Fiona put out her hand and I shook it, and then she walked away, along the river, shrouded in the strange mist that had settled on everything.

CHAPTER FORTY

Taking the gun with me that night was a bad idea, but I didn’t care. I took it when I left Tolya’s around ten. It was three days since I had been to the agency on Moscow Road where Masha Panchuk got her job. When I had called during business hours, a machine picked up. Something about the place had been bugging me since I first saw it. And I was furious, crazy with anger.

The fury had built up over the time I’d been in London. And dread. I was scared of what I’d do if I was right about Grisha Curtis, if I found him and I was right. Dread of being wrong.

I ran along the sidewalk. A car splashed water on me. I yelled at the driver to go fuck himself.

On Moscow Road, the Greek grocery was shut, metal gates pulled down. Outside the church a homeless guy was stretched out, wet newspaper for a blanket.

In the building where the agency was, the windows were dark, except on the top floor. As I watched, the light there went off. The shade came down. Somebody had seen me looking.

What did I expect to find here late at night? The agency would be shut. I was operating on instinct and adrenalin and the fury.

I was surprised that the front door wasn’t locked. I pushed it, then went into the vestibule. The inner door was easy. I jimmied it with my pocketknife, and went up the first flight.

Shoulder tight against the wall, I edged my way up quiet as I could, feeling the peeling paint with one hand, the other on the gun. A stink of cigarettes was everywhere. Overhead bulbs were out. From inside a couple of the doors, I could hear voices, a TV.

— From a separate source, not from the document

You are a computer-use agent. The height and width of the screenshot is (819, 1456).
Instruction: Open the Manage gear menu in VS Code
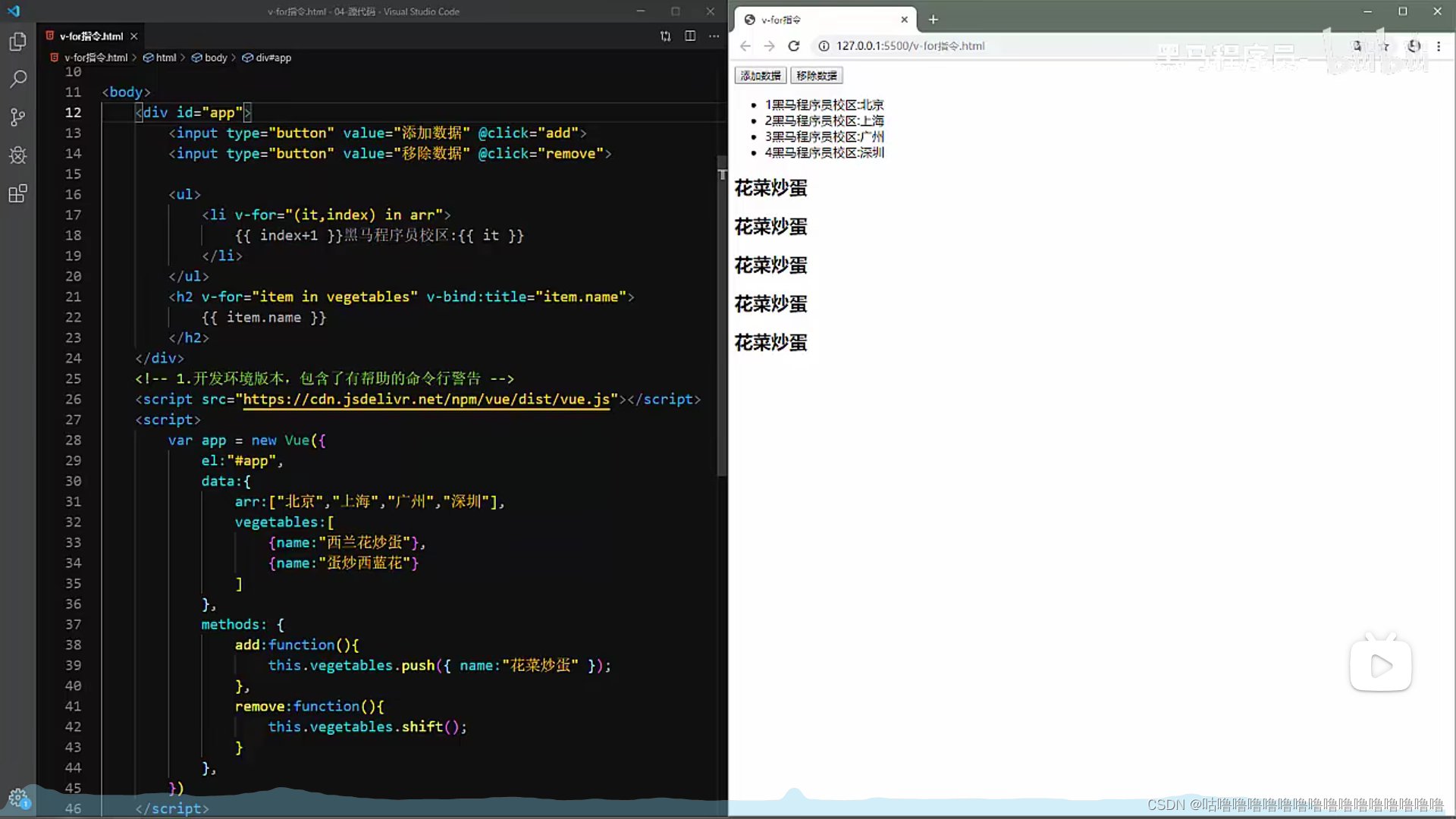[x=18, y=798]
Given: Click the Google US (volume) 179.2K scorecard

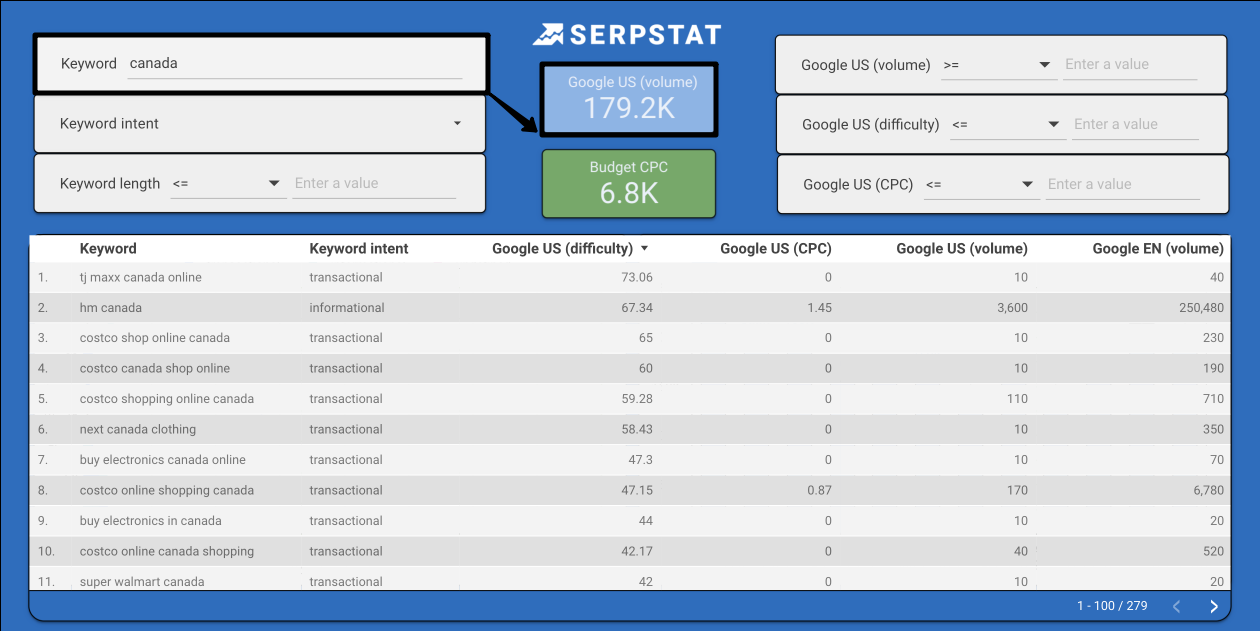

The agency was on the third floor. I tapped very lightly on the frosted glass with the name on it. I waited. Listened for noise. The door was padlocked and I used the butt of my gun to break it.

The room was the same as it had been, desk, a couple of chairs, a framed poster, well-watered plants along the windowsill.

But Ilana was gone, her computer was covered with a plastic sheet, and I wondered if she had been covering for someone. Was it really an agency for maids and chauffeurs? Was it a front? Both? Impossible to tell, but I sensed right away that there was something strange.

Mrs Curtis had said that Grisha kept an office close to Paddington station, and this place, on Moscow Road, was close enough. I had come on the kind of instinct that you need as a cop, something that went off in my head like a smoke alarm.

I left the lights off. Went to the window and looked out at the street where a couple gazed up at the church, then walked away, putting up an umbrella.

At the back of the office was a second door. In the desk drawer was a set of keys. I found the right one and went in.

It was nondescript, nothing on the walls, only a small conference table in the middle of the room, a pair of filing cabinets in a corner. On the table was a brand new desktop computer, and on a shelf was a row of books, Russian history mostly. I grabbed a couple at random to take with me. I’d look at them later.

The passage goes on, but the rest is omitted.